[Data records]
....................

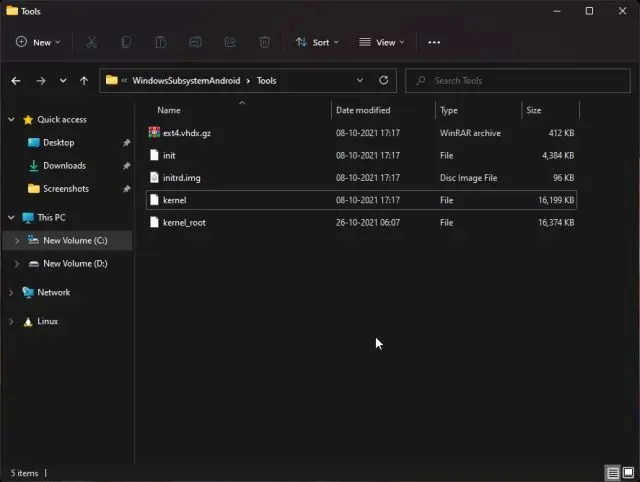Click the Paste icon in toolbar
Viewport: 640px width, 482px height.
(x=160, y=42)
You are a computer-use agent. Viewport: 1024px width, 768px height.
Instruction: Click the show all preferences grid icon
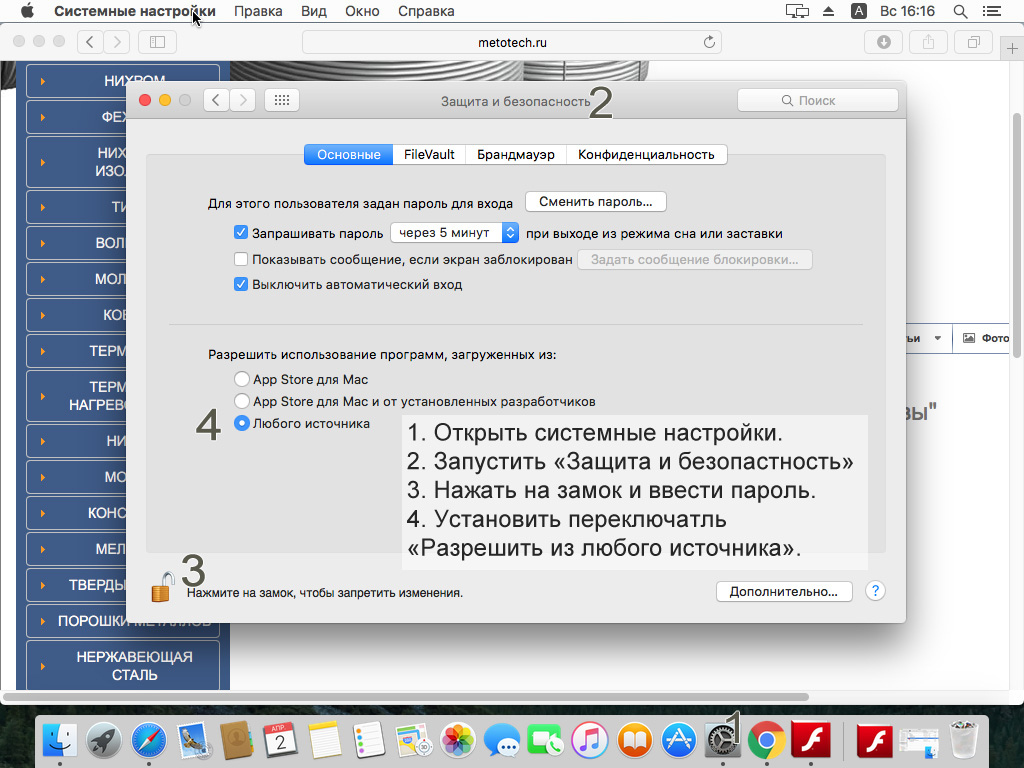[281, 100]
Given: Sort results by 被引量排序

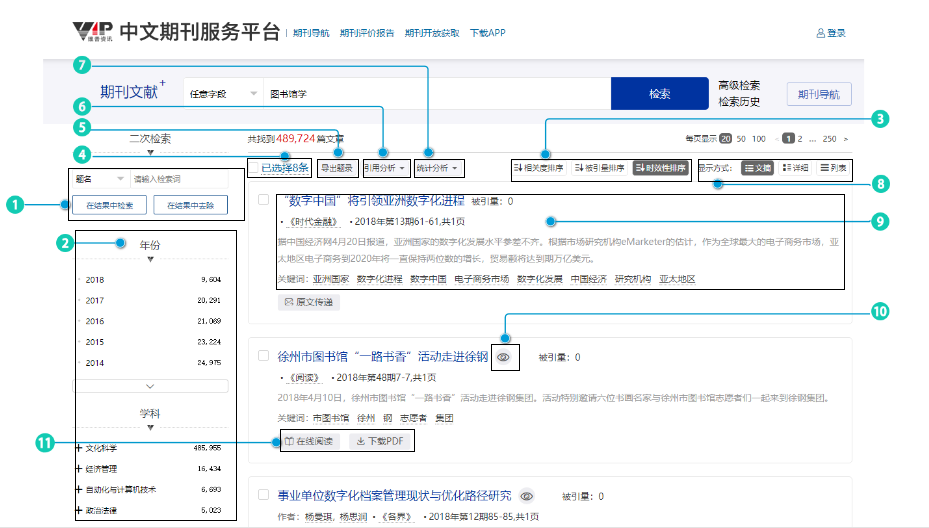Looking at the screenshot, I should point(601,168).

....................

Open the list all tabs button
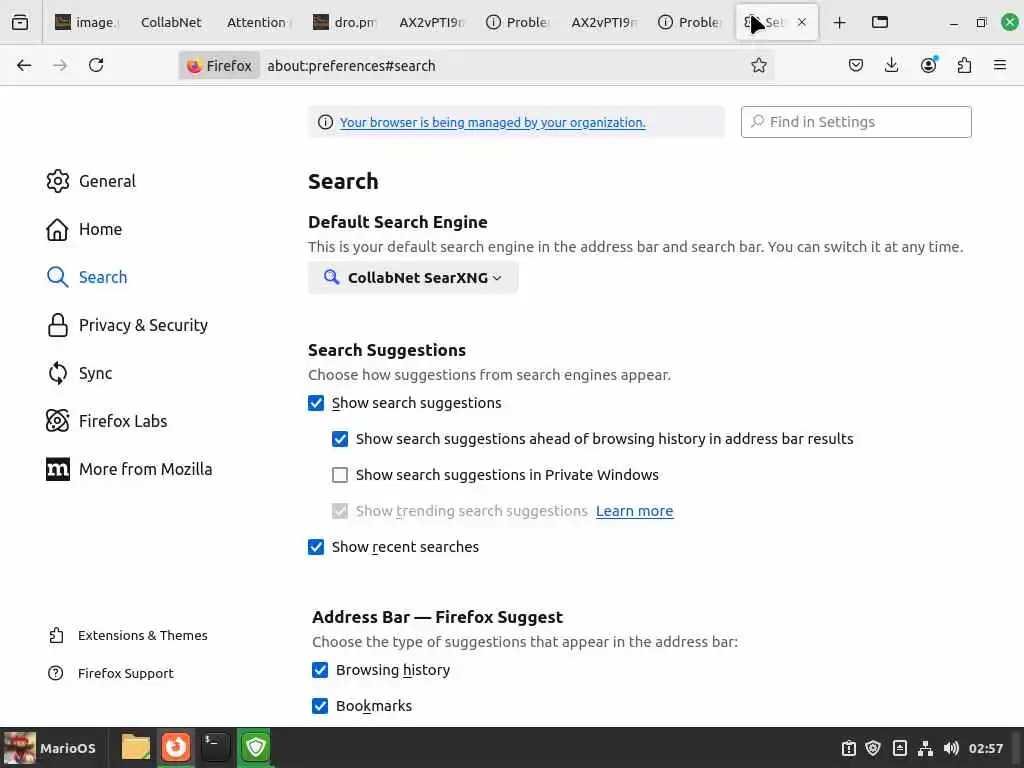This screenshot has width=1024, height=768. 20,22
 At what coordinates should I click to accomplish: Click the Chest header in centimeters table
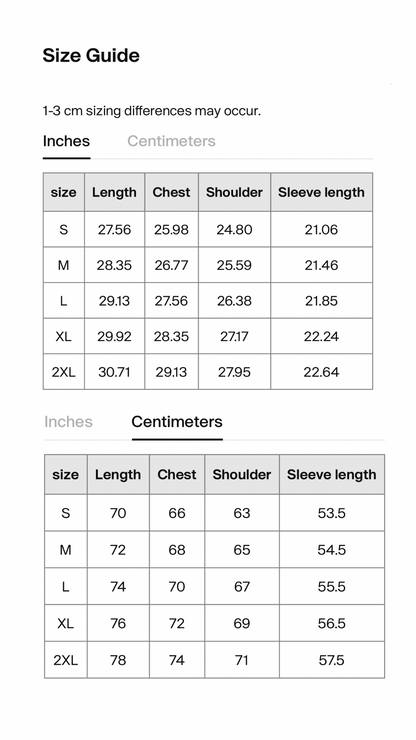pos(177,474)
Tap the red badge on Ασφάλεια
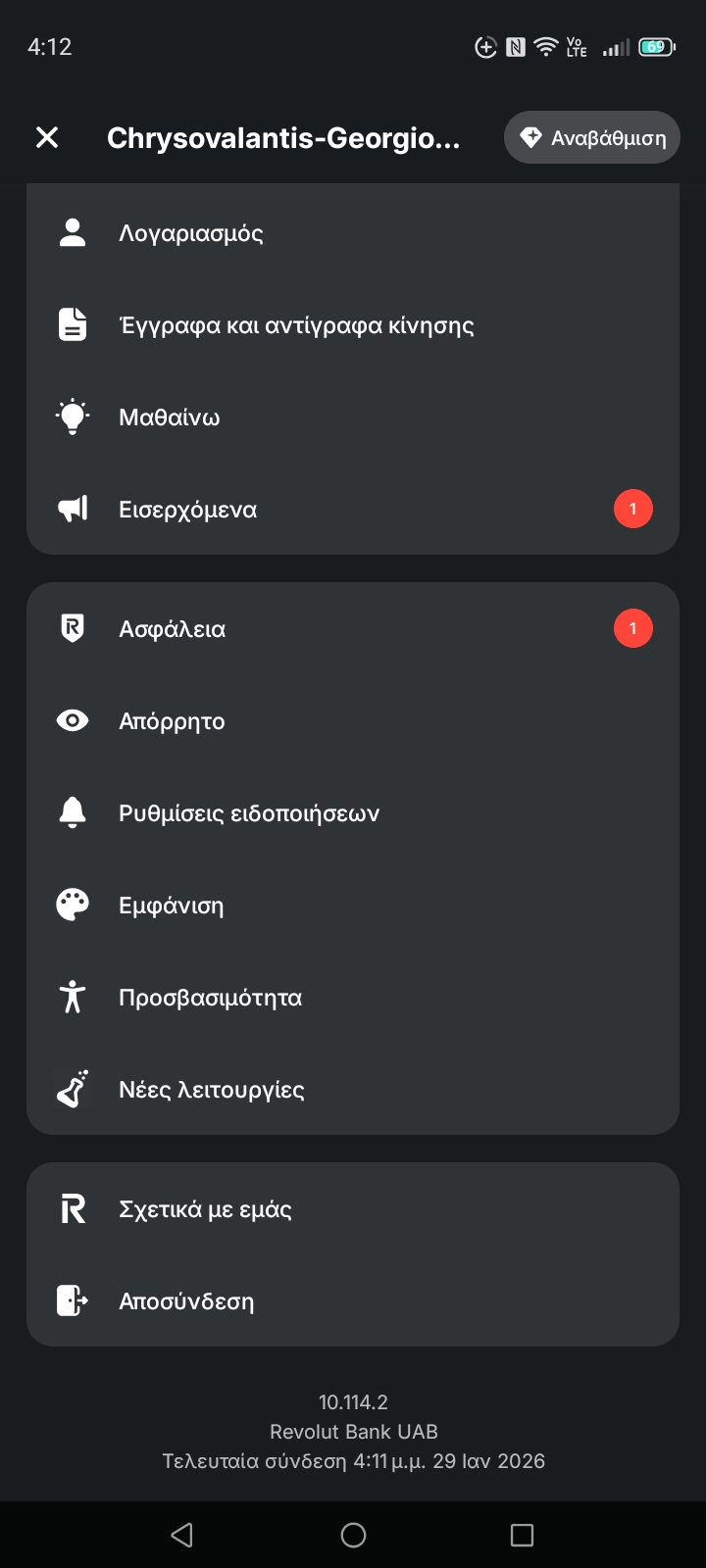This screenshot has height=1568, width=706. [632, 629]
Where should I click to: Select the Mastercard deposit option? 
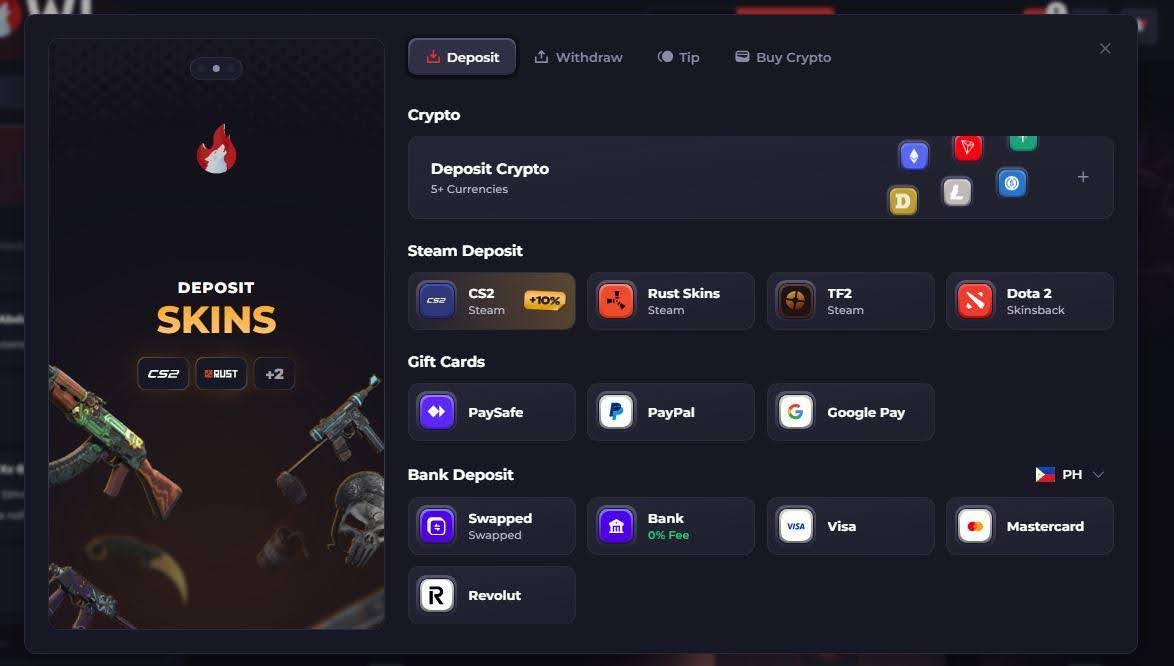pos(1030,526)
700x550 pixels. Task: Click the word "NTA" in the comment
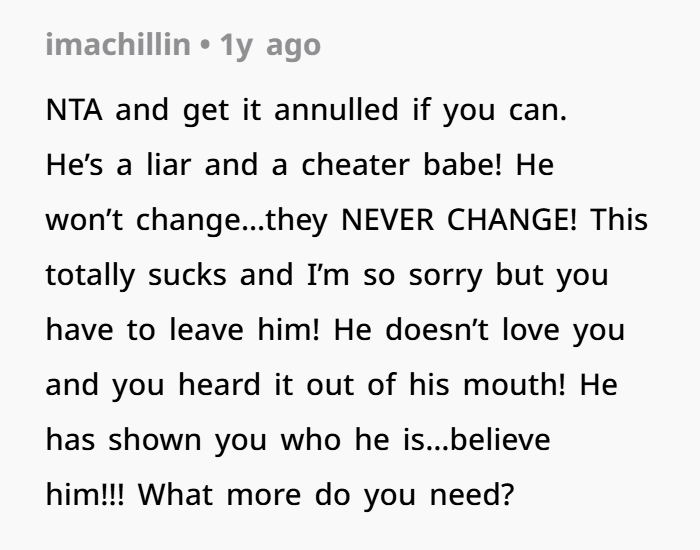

....................

▸ Exercise objective
Set down, exactly as written above, each line from the one with "Where should I" through the one with "700x550 pixels. Task: Click", and skip the pictures.

▸ Task result
Where should I click to: Select the Mastercard deposit option? 
pos(1030,526)
700x550 pixels. Task: Click the word "NTA" in the comment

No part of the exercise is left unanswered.